Эффективность прокаинамида при всех пароксизмальных тахикардиях делает его препаратом выбора для лечения тахикардии неустановленной природы с широким комплексом QRS (желудочковой или суправентрикулярной с аберрацией проведения).
Препаратом выбора при желудочковой тахикардии типа «пируэт» и дополнительным средством при других видах желудочковой тахикардии (в том числе рефрактерных к терапии лидокаином и новокаинамидом) является сульфат магния (кормагнезин), вводимый в/в в течение 10-15 мин в дозе 400-800 мг магния (20-40 мл 10%-ного или 10-20 мл 20%-ного раствора). При отсутствии эффекта препарат вводится повторно через 30 мин. По достижении эффекта поддерживающая терапия заключается в капельном введении кормагнезина (магния сульфата) со скоростью 3-20 мг/мин в течение 2-5 ч.
Желудочковая тахикардия при нестабильной гемодинамике требует немедленной электроимпульсной терапии (рис. 4).
Брадиаритмии
Брадиаритмии (синусовая брадикардия, синоаурикулярная блокада, медленный замещающий атриовентрикулярный ритм, нарушения атриовентрикулярной проводимости II и III степени) требуют терапии в тех случаях, когда эти состояния сопровождаются нестабильной гемодинамикой и возникают как осложнение органического поражения сердца или развиваются при проведении реанимационных мероприятий, а также при появлении частых приступов Морганьи-Эдемса-Стокса. Для восстановления гемодинамики бывает достаточно увеличить ЧСС в/в введением 0,1%-ного раствора атропина сульфата в дозе 0,3-1,0 мл с повторением начальной дозы (при ее эффективности) через 4-5 ч.
К побочным эффектам атропина относятся сухость во рту, жажда, тошнота, рвота, атония кишечника и запоры, усиление кашля у больных бронхиальной астмой, нарушения мочеотделения, мидриаз, фотофобия, паралич аккомодации, тахикардия, беспокойство, тремор, головная боль, психомоторное возбуждение.
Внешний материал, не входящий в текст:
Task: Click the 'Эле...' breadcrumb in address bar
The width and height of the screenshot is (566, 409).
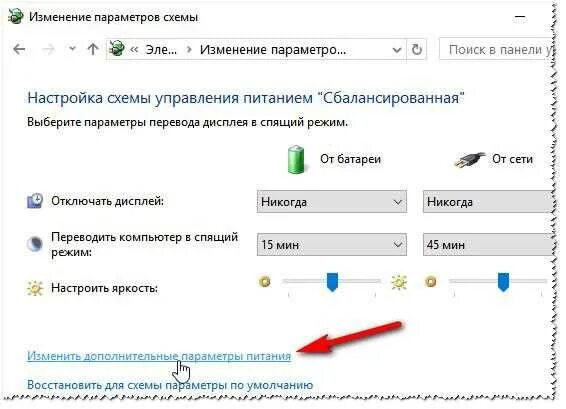Action: click(x=161, y=49)
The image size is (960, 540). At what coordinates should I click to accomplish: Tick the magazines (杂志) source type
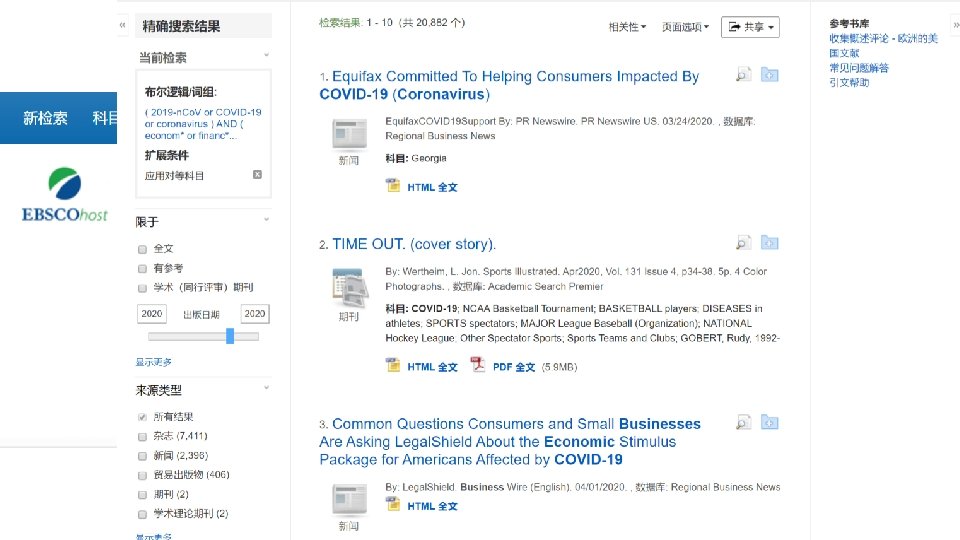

Противопоказаниями к применению атропина являются глаукома, хроническая задержка мочи, атония кишечника, тахикардия, тяжелая сердечная недостаточность, выраженный атеросклероз, повышенная чувствительность к препарату. При брадиаритмиях и AV-блокадах допустимо использование атропина по витальным показаниям даже при ишемии миокарда, кишечной непроходимости, атонии кишечника, болезнях печени и почек, закрытоугольной форме глаукомы.
Неэффективность терапии атропином служит показанием к временной электрокардиостимуляции, а при невозможности ее проведения по жизненным показаниям используется орципреналин (в дозе 10-30 мкг/мин под контролем ЧСС в/в капельно до появления терапевтического эффекта).